Re: PM Leveling Guide.
by sundialsvc4 (Abbot) on Mar 03, 2015 at 05:12 UTC

    Sage(?) advice from someone who ... these days ... loses more “XP Points” on a typical day than he gains . . .

    “Fuhgeddabout XP™!! . . . instead, participate!!”

    That’s it:   participate.   Try, as best you can, to leave the situation of “the Next Monk Who Will Follow You” perhaps a little better than your own situation was, when you trod that selfsame path.

    Do so, not for the vain aim of “accumulating (or losing ...) XP points,” but because (aye, tho’ others vehemently(?) disagree with you ...) you actually imagined that you had something useful to say. . .   Speak to “your former self.”   Throw him/her a rope, with a floation-device attached and “no strings attached.”

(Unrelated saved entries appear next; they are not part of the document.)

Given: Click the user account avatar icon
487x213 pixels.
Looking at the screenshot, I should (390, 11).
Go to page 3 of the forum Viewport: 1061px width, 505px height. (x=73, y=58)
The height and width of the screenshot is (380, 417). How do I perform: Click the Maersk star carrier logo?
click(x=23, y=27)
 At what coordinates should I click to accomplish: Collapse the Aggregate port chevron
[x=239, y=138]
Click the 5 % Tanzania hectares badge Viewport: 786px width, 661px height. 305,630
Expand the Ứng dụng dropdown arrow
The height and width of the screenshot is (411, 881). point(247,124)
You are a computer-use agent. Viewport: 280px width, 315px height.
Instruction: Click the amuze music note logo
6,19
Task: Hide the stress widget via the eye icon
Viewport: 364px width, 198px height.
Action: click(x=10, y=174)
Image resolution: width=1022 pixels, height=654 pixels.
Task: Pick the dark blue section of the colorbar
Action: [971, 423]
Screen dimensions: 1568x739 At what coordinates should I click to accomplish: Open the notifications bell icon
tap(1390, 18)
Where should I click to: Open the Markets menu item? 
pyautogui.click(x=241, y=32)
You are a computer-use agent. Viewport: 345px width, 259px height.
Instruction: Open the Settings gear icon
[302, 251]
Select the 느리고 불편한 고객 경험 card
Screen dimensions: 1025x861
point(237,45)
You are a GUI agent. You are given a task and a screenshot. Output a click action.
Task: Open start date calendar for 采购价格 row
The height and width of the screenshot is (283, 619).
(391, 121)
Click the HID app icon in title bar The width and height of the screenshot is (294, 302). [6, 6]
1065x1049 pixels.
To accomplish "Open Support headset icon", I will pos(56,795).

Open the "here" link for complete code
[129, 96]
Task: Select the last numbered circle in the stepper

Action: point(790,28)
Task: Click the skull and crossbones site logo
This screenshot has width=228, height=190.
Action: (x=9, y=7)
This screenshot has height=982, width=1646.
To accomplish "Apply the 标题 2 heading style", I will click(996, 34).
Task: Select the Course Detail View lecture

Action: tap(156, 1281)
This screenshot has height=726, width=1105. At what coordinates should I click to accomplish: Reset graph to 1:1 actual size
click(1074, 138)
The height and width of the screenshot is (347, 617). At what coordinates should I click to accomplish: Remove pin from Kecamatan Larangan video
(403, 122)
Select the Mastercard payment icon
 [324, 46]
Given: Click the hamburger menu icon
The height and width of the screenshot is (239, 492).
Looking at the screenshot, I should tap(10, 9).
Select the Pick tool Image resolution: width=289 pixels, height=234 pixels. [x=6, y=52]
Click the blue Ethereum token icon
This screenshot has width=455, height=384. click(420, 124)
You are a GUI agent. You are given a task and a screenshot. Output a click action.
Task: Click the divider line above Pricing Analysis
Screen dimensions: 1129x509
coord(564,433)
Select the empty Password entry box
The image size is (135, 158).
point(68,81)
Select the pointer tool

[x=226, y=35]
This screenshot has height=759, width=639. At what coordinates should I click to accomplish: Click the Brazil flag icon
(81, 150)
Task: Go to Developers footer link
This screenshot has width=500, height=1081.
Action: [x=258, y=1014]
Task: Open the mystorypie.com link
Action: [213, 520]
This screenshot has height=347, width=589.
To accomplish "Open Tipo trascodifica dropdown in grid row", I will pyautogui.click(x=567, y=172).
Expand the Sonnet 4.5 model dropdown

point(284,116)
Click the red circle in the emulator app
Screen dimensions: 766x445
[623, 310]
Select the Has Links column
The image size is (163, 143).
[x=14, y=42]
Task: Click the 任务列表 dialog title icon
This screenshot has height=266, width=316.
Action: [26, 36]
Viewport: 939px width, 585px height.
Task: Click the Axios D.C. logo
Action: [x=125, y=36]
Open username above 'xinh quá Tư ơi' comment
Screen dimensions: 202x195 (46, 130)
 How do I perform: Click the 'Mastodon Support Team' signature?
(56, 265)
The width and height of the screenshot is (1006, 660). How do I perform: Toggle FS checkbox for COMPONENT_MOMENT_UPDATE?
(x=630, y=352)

    . . . in other words, “something that you, had the situation been reversed, would have been mighty-glad to have read, long-about-now” . . .

    . . . be-cause ... somewhere out there, there is Another Monk, for whom “the situation is reversed!”

    Address your posts “to that person” and you will not go wrong.   (Whether XP-tallies confirm or deny your actions are ... well ... who cares?)

    Instead of, shall we say, “participating with an ulterior motive in mind,” participate!   (Got something to say?   Speak up!   No?   Then, shaddup!)   And then, let The Peanut Gallery™ cast its votes as it may.

    In this way, regardless of how the XP-votes may or may not land, you will have earned them all (or not, who cares ...) in good conscience.   And thus, one way or the other, you will have, in your own way, “contributed to PerlMonks.Com.”

        I wouldn’t know.   I don’t know anything about the XP-statistics that you mention, because XP really doesn’t matter to me.

        “The bottom line™” about this oughta be real simple:   participate, as long as you think you have something meaningful to say in a particular conversation, and don’t fixate on XP.   If you really like a post, be sure that you’re logged-in as yourself and “shower it with blessings.”   And if you don’t, I suggest, don’t say or vote anything at all.   (“Speak well of him, or speak not of him.”)

        It is unfortunate – most unfortunate, in my humble – that PM does not appear to tally upvotes and downvotes separately, and that it does not allow you to Super Search using that criteria at all.   As I’ve vainly suggested before, it would be very helpful to me to filter posts that, say, at least 2 people thought were beneficial, and no matter how many naysayers there were or weren’t who disagreed with that opinion.   I’d consider it more likely that those posts were ones that I should read first, if I’m looking for a particular obscurity.   Unfortunately, AFAIK, this criteria cannot be used in filtering.   So to speak, it feels good (or not), but it doesn’t do any good.